I wondered how much damage had been done to Abby’s brain.

“Here’s where it gets good,” he continued. “The people who’d been working on it couldn’t figure out the problem because, let’s face it, you don’t just set up clinical trials in the nearest research hospital with something like this, right?”

I assumed the question was rhetorical, but he was waiting, apparently wanting me to answer it anyway. “Right,” I said.

“As it turns out, my dear cousin Ian had a couple indiscretions with female patients and lost his license. Bastard was broke as shit, so I flew him over and put him to work. Had a hellacious facility right here. We brought in the original electronics guys who invented the thing. They tweaked and Ian monitored the medical results.”

“And where did you get volunteers for this testing?”

“Well...I wouldn’t exactly call them volunteers.”

“Meaning what?”

“You’ll love this, Gray. I bought a whole damn truckload of Mexicans, eight dozen! At a bargain, too!”

I felt sick. “Where are they, Teddy?”

He spread his arms in a wide flourish. “All around you.”

I hung my head, utterly unable to believe I had loved this monster a few minutes before.

“Don’t look so glum, buddy. When we were done with them, we just cranked up the juice and sent them out on the Happy Express. No
problemo!” He laughed at his own sick humor.

“Teddy, where are my kids?”

His smile disappeared. “You interrupted m—”

“Kiss my ass, Teddy. I’ve heard enough. If you’re going to shoot me, just get it over with.”

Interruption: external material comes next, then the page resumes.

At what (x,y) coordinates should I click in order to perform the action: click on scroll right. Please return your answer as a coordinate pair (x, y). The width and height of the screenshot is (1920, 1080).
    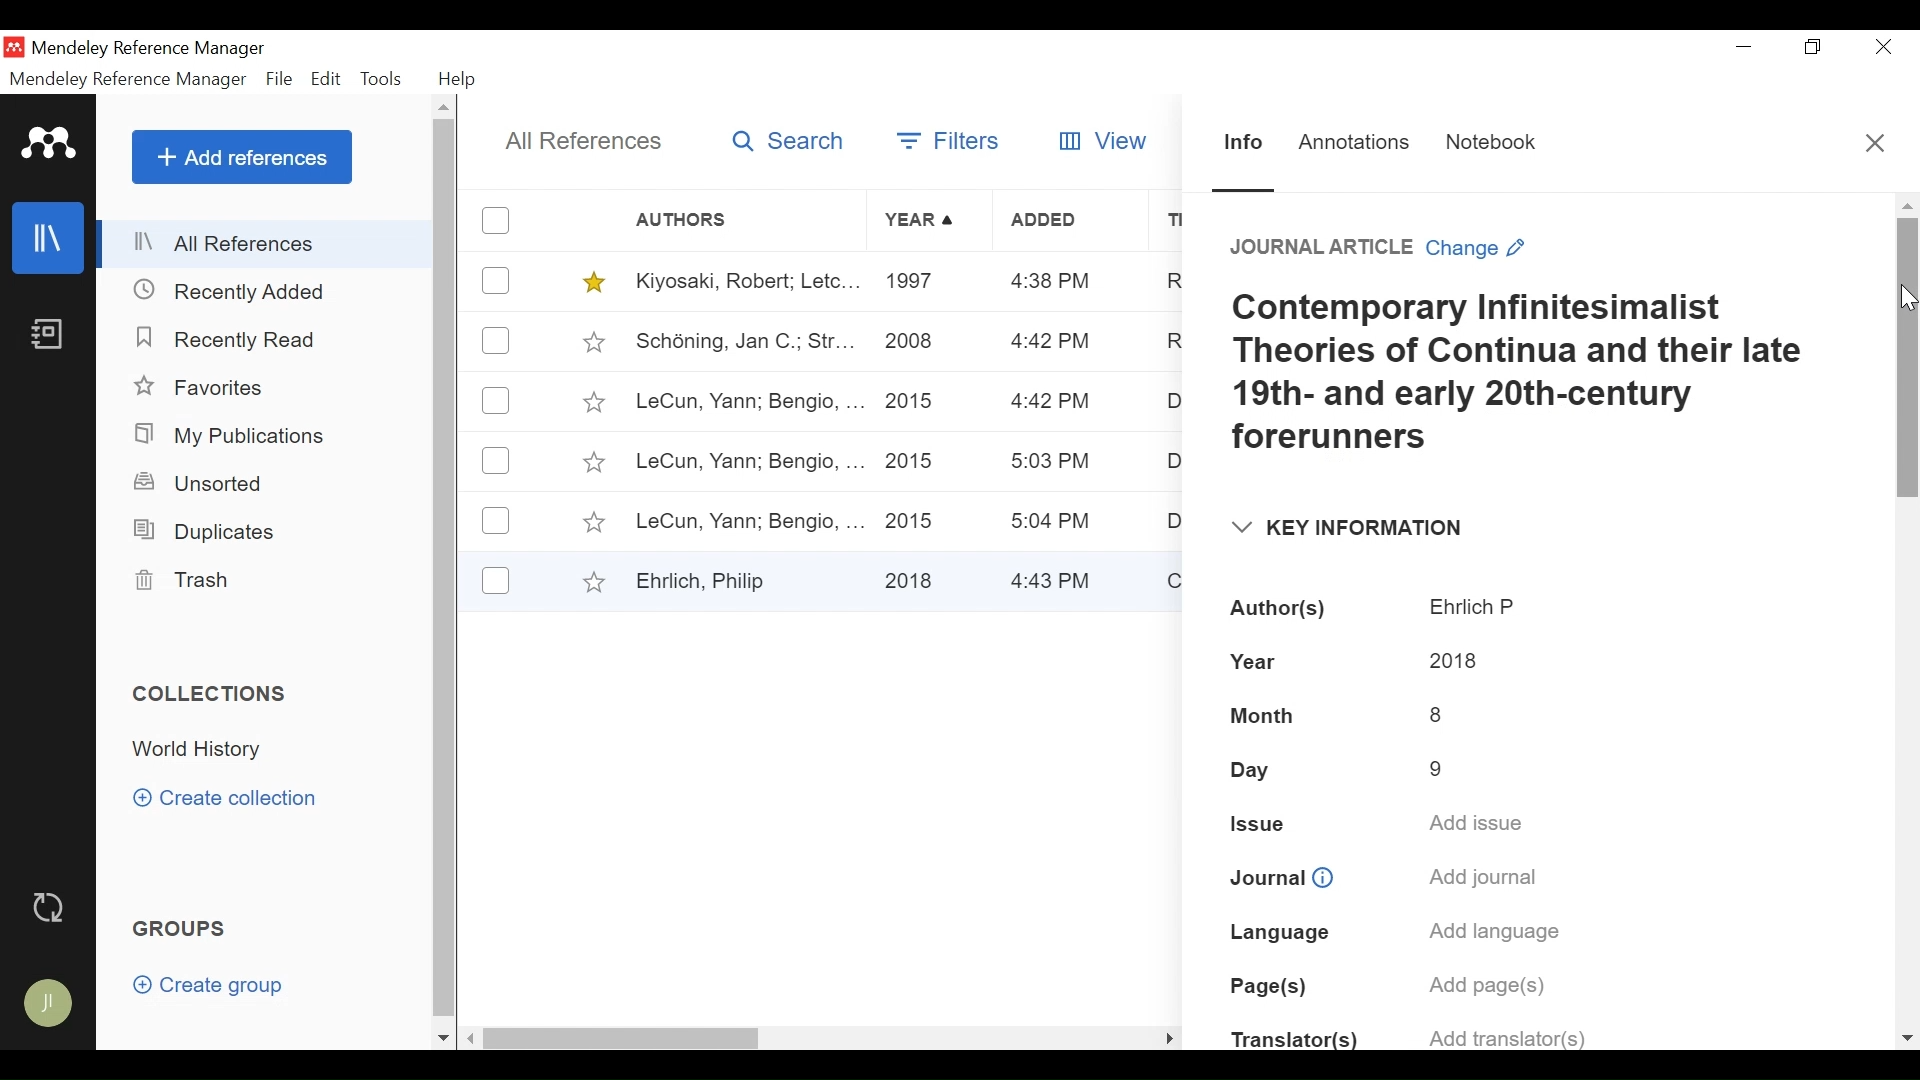
    Looking at the image, I should click on (1168, 1037).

I looked him in the eye and he gave a facial shrug and raised the gun. No filmstrip of memories flashed through my mind, but an overwhelming sense of failure flooded every crevice of my soul. I would die without seeing my children, without even knowing they were alive. And there was Abby. What would happen to her? Would Teddy get away with this and ride in on a white horse to rescue her from her grief?

My reverie was cracked by the sound of someone talking, someone other than Teddy. I pulled myself back into the tangible world and saw movement behind him. It was the girl, coming out the door. She was holding Ballard’s gun, stretched out in front of her.

“Hombre mal,” she said. “Emilio muerto.” I was pretty sure that meant “Emilio dead.” She kept coming, kept talking. Her finger was on the trigger, her brown eyes wide and liquid. Teddy rolled his eyes in annoyance, cocked the revolver, and turned toward her.